王翦用兵从不居奇,他打堂堂正正,秦军修了三个多月的营地,挨过冬天,牵挂前早点回去收地,而不是在赵国玩基建,憋闷了多日的秦军宛如猛虎出笼,凶狠地毒蛇,在他们眼里,对面的赵军不再具备“人”的属性,而是化为“钱”、“爵位”、“回家”等一个个抽象的词汇,杀一个不亏,杀两个就赚,要是拿到一个穿甲的敌军百夫长,那就是上天给饭吃,不但能有地有房,还有妹子成群堆着来求嫁。
战争,从来就是秦军庶民最快的晋升之路。
赵军失了李牧,临阵换将,军心不稳,哪里抗的住这样的魔鬼们,在第一天,围绕井陉的数十个营垒就被拿下了十分之一,赵葱立刻就慌了,他担心兵力分散,被对手各个击破,于是收束兵力,缩小防守范围,一派我要与死战到底的模样。
他的行为完全在王翦的意料之中,这位战国名将,收到消息,只是沉稳一笑,对左右说:“稳矣!”
然后他准备好左右两翼士兵开始包围赵军,看起来试图将其包围在井陉山区,表现出我要围死你的架势。

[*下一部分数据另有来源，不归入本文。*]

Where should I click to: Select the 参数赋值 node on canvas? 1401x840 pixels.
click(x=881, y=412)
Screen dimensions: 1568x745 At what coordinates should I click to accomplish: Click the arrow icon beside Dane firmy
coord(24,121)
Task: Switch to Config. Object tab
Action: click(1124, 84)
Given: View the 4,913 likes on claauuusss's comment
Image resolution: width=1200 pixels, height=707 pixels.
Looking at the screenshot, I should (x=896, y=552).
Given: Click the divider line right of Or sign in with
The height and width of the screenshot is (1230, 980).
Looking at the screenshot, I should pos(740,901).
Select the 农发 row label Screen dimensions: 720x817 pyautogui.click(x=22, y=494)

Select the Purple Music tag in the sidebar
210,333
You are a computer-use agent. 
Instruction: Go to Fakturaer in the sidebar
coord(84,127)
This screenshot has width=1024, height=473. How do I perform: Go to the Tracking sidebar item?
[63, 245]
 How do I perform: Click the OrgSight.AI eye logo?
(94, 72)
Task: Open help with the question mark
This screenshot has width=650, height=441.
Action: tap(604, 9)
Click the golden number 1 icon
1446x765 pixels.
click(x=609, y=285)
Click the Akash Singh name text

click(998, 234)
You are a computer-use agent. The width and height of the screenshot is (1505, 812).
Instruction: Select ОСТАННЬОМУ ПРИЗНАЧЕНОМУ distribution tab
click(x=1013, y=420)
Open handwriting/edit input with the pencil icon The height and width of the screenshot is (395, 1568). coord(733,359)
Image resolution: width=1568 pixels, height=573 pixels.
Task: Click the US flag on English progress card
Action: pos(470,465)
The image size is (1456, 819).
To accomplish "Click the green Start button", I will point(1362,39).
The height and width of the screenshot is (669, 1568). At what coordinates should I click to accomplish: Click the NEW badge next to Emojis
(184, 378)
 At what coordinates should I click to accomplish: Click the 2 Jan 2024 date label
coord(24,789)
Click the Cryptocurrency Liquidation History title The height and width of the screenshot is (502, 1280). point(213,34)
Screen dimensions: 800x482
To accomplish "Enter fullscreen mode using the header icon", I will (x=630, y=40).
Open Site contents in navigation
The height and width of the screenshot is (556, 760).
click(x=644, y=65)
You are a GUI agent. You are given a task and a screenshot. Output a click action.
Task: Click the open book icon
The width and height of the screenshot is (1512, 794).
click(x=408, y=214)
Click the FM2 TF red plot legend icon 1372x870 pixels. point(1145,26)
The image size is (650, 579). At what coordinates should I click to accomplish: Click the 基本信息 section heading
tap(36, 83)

于是赵葱立刻就更慌了,他怕如当年长平般被绕到后方拿住粮道,于是试图突围,将大军带出营垒,王翦放他的先头部队出营,然后左右两翼士兵将对方的部队拦腰截断。
很多现代人对战场有些误解,看着古代战役图上的箭头向来都很茫然,不知道拦腰截断有什么意义——他打我中间,我们不是正好把他包围吗?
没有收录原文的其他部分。